Multiple factors determine a restaurant’s food price, economists tell Rafizi

Economists say that Economy Minister Rafizi Ramli’s view that hotels should lower their prices in line with falling commodity prices is wrong.

Nazari Ismail. Nazari Ismail of the University of Malaya, who described Rafizi’s comments as “difficult to understand”, said the country’s market structure meant that restaurants that charged unreasonable prices would lose customers and investors. money.

He said that apart from equipment, other factors such as location, salary and travel expenses also come into play when determining the cost. “Therefore, despite the reduction in the price of some food items, restaurant owners may still choose to maintain their menu prices to make sure their money is safe,” he said. Meanwhile, Center for Market Education CEO Carmelo Ferlito suggested that Rafizi may leave. of touching the concept of economy and modern conditions.

He said Rafizi “hasn’t understood” that production cost alone does not determine sales. “This approach has been abandoned in economics since the 1870s,” Ferlito said.

“Prices are determined by supply and demand, not because the cost of production is high. “The high demand is due to factors such as the holiday season, increased spending due to demand in the past few years (during the Covid-19 pandemic) and rising labor costs. high, which is unsustainable because it is caused by the financial expansion policy. He added that the amount of money distributed due to long-term interest and various aid programs since the beginning of the epidemic also played a major role in creating great demand.

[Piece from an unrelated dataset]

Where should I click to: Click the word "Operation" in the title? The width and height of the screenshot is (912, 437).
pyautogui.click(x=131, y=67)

Speaking to reporters in Kuala Terengganu on Friday, Rafizi said that while the prices of various items have dropped, the prices of food in some restaurants and shops have continued to rise. He advised consumers to avoid grocery stores that charge unreasonable prices.

Another economist said that the true intent of Rafizi’s statement may be lost in the way it is interpreted. The cost of raw materials will not necessarily equate to a reduction in food costs. Barjoyai said the government should work to instill “reasonable consumers” who are price conscious, aware of their various options in the market, and aware of concepts such as supply and demand.

He added that in the long run, the government should also remind businessmen of their role in society and the importance of serving the greater good – not just thinking about profit. “Profit will come naturally in the end. Greedy sellers only care about short-term profits,” he said. “In the long run, they won’t survive.”